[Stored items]
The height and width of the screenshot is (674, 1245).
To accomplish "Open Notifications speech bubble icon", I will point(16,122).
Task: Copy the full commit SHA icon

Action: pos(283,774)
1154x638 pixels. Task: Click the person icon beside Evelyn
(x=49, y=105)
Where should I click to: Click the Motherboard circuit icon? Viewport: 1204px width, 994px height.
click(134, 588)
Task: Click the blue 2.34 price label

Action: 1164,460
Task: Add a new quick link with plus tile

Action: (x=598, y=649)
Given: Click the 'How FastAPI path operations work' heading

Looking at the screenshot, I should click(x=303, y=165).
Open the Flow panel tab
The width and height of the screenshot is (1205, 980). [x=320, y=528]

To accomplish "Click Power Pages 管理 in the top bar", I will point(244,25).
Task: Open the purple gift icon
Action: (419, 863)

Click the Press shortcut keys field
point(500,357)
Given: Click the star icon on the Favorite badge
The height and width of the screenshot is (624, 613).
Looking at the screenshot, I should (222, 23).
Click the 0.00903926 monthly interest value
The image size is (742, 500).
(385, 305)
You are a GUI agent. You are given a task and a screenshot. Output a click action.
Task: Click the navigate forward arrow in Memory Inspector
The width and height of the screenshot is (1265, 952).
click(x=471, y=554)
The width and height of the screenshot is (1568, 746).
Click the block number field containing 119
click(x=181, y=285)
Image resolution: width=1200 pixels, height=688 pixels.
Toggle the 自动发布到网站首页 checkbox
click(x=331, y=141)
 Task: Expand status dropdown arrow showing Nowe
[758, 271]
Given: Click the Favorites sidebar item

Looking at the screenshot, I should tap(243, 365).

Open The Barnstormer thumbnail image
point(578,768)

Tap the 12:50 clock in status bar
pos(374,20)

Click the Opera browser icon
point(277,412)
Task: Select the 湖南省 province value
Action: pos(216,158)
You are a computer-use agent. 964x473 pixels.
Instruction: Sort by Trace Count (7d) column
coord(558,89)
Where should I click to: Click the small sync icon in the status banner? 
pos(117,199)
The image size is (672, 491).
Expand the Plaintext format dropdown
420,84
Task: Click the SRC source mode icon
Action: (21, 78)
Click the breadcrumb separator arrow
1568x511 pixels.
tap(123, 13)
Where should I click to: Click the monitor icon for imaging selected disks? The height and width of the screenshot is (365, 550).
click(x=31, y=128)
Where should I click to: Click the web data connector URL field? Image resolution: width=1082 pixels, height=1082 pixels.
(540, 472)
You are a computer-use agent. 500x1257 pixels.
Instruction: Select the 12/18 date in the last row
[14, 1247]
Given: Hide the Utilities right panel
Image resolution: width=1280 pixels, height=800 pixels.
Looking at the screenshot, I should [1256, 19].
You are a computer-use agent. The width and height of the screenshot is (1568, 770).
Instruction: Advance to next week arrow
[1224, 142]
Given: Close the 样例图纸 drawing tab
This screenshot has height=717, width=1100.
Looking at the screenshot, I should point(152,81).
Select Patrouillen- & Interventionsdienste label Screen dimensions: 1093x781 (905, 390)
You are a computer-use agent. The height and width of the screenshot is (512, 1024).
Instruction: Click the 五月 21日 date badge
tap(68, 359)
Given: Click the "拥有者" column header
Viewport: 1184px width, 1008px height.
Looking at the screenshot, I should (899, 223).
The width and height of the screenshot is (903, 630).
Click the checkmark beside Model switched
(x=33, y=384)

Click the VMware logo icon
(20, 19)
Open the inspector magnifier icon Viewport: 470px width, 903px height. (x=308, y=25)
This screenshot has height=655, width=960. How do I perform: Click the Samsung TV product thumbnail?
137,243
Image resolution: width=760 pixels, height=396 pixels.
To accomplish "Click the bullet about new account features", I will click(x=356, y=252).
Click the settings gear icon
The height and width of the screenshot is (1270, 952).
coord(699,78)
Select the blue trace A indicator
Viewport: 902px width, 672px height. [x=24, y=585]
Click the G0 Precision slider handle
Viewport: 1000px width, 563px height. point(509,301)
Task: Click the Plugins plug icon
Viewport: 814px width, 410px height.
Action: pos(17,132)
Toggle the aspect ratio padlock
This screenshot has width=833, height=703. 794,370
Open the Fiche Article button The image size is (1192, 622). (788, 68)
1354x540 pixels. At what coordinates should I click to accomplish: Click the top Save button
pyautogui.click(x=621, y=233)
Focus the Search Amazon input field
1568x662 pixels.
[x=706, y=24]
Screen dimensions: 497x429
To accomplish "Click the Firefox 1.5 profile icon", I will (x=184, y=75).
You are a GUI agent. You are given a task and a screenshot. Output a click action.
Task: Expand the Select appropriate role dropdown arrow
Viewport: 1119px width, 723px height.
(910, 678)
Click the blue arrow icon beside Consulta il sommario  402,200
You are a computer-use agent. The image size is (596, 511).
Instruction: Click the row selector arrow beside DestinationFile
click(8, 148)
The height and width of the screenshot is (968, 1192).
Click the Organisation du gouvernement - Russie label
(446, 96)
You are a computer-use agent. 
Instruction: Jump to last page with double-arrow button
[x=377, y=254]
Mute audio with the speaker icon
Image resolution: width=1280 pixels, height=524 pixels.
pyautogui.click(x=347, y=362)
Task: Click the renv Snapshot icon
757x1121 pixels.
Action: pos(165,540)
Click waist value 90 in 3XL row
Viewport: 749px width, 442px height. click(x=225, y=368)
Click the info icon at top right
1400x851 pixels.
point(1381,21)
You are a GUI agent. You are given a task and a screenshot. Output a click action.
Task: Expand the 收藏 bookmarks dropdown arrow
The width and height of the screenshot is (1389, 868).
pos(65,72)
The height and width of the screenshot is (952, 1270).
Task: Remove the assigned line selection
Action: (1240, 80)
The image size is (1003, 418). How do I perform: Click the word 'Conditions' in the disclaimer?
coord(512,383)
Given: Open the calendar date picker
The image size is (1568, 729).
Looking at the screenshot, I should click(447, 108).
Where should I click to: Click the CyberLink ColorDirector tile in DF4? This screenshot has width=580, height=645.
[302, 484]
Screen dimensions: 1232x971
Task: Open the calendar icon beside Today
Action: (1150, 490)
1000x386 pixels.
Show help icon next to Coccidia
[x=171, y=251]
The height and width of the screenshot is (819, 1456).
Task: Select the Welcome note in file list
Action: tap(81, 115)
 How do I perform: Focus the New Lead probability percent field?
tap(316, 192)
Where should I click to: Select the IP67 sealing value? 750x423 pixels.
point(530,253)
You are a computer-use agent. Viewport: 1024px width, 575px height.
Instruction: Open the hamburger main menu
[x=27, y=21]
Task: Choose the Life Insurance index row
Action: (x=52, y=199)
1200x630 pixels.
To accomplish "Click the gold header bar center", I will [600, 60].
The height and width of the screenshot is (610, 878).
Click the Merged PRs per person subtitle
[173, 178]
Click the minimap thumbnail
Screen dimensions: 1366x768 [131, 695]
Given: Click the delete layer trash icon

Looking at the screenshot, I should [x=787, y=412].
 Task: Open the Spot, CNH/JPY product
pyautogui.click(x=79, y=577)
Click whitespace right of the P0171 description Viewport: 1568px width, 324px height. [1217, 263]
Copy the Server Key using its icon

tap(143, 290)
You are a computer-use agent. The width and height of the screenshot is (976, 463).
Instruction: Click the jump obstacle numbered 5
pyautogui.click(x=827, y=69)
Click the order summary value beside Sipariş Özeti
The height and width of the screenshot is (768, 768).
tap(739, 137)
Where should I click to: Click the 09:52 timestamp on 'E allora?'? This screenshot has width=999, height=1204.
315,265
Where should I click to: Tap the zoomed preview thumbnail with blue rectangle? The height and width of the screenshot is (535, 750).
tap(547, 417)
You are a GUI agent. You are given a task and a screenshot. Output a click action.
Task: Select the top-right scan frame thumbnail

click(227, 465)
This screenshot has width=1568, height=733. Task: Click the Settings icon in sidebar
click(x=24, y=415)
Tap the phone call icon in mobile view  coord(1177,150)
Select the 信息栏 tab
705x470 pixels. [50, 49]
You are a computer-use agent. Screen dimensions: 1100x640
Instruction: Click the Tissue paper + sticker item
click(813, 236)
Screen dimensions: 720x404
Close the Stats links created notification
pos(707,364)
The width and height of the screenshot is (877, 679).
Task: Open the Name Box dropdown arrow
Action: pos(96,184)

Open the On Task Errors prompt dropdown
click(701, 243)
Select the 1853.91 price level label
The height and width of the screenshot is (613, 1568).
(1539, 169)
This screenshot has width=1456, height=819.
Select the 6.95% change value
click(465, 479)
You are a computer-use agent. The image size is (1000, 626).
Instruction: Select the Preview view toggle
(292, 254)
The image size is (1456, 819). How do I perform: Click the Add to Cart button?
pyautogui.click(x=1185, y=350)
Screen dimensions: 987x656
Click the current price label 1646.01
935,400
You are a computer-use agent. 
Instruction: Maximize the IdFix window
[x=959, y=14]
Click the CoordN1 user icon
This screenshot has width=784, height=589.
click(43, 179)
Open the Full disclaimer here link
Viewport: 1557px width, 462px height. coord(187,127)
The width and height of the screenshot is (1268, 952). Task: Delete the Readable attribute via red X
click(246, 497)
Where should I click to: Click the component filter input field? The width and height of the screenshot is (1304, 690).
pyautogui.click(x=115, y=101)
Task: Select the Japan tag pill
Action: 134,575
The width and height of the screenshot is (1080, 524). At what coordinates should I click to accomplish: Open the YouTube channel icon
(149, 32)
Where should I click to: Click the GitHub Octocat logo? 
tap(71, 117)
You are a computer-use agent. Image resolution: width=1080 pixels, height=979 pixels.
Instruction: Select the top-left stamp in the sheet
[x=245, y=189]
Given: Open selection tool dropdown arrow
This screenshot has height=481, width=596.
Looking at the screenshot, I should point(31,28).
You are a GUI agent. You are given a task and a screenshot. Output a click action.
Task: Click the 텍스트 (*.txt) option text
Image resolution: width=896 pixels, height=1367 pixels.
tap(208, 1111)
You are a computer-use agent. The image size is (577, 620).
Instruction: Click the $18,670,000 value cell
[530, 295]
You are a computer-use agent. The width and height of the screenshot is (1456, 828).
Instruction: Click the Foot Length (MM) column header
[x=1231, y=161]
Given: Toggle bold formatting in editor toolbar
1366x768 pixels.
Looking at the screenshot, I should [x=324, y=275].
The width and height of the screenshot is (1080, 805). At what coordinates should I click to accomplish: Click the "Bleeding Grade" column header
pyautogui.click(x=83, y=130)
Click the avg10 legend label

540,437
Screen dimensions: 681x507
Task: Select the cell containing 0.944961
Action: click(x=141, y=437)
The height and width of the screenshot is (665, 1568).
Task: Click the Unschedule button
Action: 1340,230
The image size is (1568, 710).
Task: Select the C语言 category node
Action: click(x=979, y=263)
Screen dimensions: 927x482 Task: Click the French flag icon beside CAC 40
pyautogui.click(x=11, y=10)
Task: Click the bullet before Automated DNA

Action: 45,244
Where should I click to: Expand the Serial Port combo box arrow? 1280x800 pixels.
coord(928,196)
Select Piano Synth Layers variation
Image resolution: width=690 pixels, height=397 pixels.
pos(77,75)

• WORK INSTRUCTIONS
All that is wanted is the stretch of lines above from the one containing "The image size is (1456, 819)." through the one containing "Click the CoordN1 user icon", duplicated exactly.

• THE COMPLETED TASK
The image size is (1456, 819). How do I perform: Click the Add to Cart button?
pyautogui.click(x=1185, y=350)
Screen dimensions: 987x656
Click the current price label 1646.01
935,400
You are a computer-use agent. 
Instruction: Maximize the IdFix window
[x=959, y=14]
Click the CoordN1 user icon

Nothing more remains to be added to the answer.